Worthy of New Beginnings

new beginnings


I want to share a piece of wisdom I heard years ago that has stuck with me: “You cannot live your ideal life with your inner control freak in charge.”

It’s a simple yet profound truth that has been more relevant for me lately than I care to admit.

Busy achievers often don’t see themselves as controlling. We believe we’re just doing what needs to be done—achieving goals, performing at work, ensuring our families are safe and thriving.

But I’ve noticed something within myself: when plans don’t go my way, I tighten my grip instead of letting go. “This is how it should be,” I tell myself, resisting the flow of life.

Here’s the thing: life is brimming with infinite opportunities, people, places, career paths and experiences. Our rigid plans often blind us to the myriad possibilities surrounding us. We’re scratching the surface, while incredible realities hover just out of reach, waiting for us to claim them.

A soon to be empty-nester recently confided, “This isn’t where I planned to be. I didn’t expect it to be this way.” It’s a sentiment many have shared with me lately for a variety of reasons. This feeling is amplified by the belief that everyone else has a plan when ours has fallen apart.

But a perspective I embraced long ago is that if something isn’t happening, it’s not meant to be happening — at least not for now. Something else is better. Something that’s meant to expand us, something we can’t see yet.

Letting go of our plans can be incredibly challenging. The more someone tells me “no,” the more my subconscious mind wants to assert control. It’s usually because the unknown alternative scares me, pushing me out of my comfort zone.

I once bought a card I spotted in line at the grocery store with a simple but powerful message: “Sometimes good things fall apart so great things can come together.” I’ve held onto it for years, not because there hasn’t been someone who could benefit from its message, but because it’s a tough pill to swallow when your life plan goes awry. Despite its truth, it’s not a message I want to hear the moment my apple cart is turned over. It remains in my card drawer.

What I’ve learned time and again is that sometimes the very part of us that has helped us survive—by taking charge, planning the future, and driving determinedly according to plan—can be the same part that limits us from the awesome and infinite possibilities that we can’t yet see.

It can be difficult.

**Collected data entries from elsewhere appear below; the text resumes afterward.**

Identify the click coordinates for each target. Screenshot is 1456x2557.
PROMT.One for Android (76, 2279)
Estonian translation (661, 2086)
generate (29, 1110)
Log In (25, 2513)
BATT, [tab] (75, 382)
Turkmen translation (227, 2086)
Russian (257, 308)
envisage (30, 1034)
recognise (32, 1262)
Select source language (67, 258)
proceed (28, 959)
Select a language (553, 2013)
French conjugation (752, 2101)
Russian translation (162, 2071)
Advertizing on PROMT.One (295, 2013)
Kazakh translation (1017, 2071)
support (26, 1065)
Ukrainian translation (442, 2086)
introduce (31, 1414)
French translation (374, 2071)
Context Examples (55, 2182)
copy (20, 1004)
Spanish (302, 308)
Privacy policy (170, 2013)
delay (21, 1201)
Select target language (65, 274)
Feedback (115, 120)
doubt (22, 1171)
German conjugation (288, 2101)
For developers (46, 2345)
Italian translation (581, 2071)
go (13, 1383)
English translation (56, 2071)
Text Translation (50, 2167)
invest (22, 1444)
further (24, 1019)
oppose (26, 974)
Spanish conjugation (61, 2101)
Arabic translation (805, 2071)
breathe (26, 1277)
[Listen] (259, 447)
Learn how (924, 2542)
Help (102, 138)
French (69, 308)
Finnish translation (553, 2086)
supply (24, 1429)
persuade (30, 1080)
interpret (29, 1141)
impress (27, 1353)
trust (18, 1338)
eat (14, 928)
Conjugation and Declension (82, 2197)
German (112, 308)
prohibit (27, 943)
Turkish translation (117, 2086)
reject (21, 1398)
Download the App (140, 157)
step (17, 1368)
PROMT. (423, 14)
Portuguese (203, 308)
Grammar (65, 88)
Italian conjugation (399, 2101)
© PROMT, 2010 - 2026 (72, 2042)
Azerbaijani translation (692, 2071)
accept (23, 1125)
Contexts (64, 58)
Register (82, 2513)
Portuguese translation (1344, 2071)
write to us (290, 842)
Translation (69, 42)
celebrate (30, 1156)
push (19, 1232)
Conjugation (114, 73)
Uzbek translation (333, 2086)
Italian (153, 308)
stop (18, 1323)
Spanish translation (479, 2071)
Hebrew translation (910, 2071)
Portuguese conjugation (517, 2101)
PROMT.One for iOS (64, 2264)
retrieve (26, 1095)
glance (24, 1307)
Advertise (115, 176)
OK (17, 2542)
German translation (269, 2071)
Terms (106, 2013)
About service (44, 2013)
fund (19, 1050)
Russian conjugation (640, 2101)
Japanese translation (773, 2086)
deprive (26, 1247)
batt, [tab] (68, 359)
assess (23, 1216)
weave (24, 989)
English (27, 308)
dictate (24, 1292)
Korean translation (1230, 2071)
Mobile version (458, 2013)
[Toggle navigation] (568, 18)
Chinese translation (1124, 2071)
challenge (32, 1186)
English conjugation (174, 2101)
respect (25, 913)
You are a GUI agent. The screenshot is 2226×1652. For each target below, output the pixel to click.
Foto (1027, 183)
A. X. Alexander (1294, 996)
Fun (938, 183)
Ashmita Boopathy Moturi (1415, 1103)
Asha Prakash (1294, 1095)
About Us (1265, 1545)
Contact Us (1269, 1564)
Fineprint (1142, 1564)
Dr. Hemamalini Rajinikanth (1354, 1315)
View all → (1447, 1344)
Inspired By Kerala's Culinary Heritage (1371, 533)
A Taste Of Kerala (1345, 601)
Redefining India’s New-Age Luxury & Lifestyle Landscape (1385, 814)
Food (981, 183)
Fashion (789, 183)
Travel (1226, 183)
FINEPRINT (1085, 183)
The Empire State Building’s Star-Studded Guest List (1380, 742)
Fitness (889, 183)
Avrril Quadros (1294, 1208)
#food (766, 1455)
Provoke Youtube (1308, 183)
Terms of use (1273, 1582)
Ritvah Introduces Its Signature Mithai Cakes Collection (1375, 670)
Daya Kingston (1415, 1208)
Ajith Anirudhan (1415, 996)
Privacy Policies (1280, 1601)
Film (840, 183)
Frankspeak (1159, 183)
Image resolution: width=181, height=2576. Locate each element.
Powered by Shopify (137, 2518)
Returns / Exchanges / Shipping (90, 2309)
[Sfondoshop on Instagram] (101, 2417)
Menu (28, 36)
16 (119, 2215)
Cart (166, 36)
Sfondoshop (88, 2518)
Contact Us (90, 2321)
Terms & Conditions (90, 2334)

The determination, drive, commitment and — dare I say — control that have helped us are now being beckoned to soften and rebalance in order to experience an awesome future. We’re being called to loosen our grip, let go, and trust.

What I am saying is that for many of us at this point in our lives, we are noticing a reassembling of our programs, stories and nervous systems. And on cue — as growth does — it rarely feels good.

The reality is life has a way of surprising us with illness, divorce, job loss, child challenges, or other unexpected events. What we know but tend to forget is that it’s not the events themselves but how we respond that shapes our future.

When your inner control freak is leading, it’s easy to want to resist feeling. After all, feelings are inefficient and can make us feel out of control.

I’ve learned, however, that grieving, crying, even shouting in my car, to a friend or therapist can be exactly what we need to release and get back into our flow. It’s essential to metabolizing this glorious, messy and bumpy roller coaster of life.

Once you feel the pain of an ending — unexpected or otherwise — look forward. Move into the unknown and step outside your comfort zone. Rebuild your life with faith that something better is already taking shape.

Remember, some of the hardest experiences become the biggest catalysts for change. Life’s unpredictability can be daunting and sometimes breathtaking. You are not alone. Start small to regain your footing: make your bed, take your supplements, drink a liter of water before 8:00am and take one step at a time.

Embrace the journey. One day, you’ll look back and be thankful that things didn’t go as planned. You’ll see that the life unfolding before you is far better than the one you envisioned.

Today, as we celebrate Father’s Day, let’s also acknowledge the fathers and father figures in our lives who embody resilience and adaptability. Let’s borrow strength knowing that they too likely experienced plenty of uncertainty and plans upended. Take a moment to appreciate the lessons they’ve taught us about letting go and trusting the journey.

Finally, remember this: You’re worthy of new beginnings and you’re more okay than you think you are. Keep the faith that the best is before you. It’s unfolding perfectly and on time according — perhaps not to your plan but — to your destiny!